- EXERCISE BRIEF -
Scan the data, and whenever a line contains "Progress", copy it.

- DATA SUPPLIED -
________________________________________

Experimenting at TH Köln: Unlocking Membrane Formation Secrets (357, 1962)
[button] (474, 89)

________________________________________

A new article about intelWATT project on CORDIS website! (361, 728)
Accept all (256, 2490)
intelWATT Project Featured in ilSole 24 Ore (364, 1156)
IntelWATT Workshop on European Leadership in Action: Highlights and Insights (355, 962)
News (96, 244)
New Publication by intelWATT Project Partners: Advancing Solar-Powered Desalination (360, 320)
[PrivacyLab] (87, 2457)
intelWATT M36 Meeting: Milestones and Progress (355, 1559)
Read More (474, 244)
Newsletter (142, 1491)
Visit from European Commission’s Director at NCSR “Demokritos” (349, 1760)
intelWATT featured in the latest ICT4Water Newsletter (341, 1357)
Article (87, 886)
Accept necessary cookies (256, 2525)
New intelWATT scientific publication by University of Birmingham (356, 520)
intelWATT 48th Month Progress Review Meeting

________________________________________

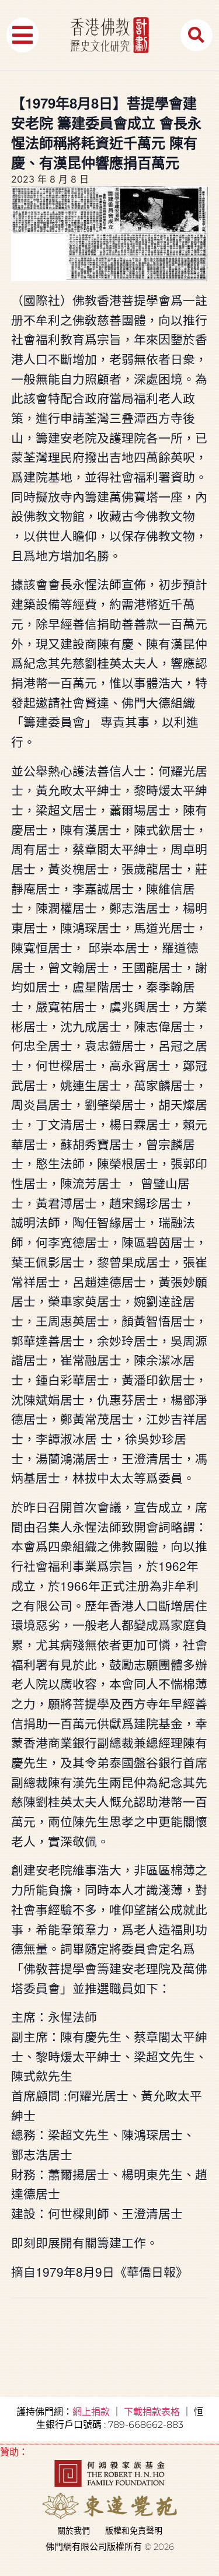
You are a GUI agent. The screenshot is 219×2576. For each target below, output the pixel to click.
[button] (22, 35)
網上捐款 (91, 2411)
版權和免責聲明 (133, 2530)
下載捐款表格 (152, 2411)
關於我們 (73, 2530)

________________________________________

- EXERCISE OUTPUT -
intelWATT M36 Meeting: Milestones and Progress (355, 1559)
intelWATT 48th Month Progress Review Meeting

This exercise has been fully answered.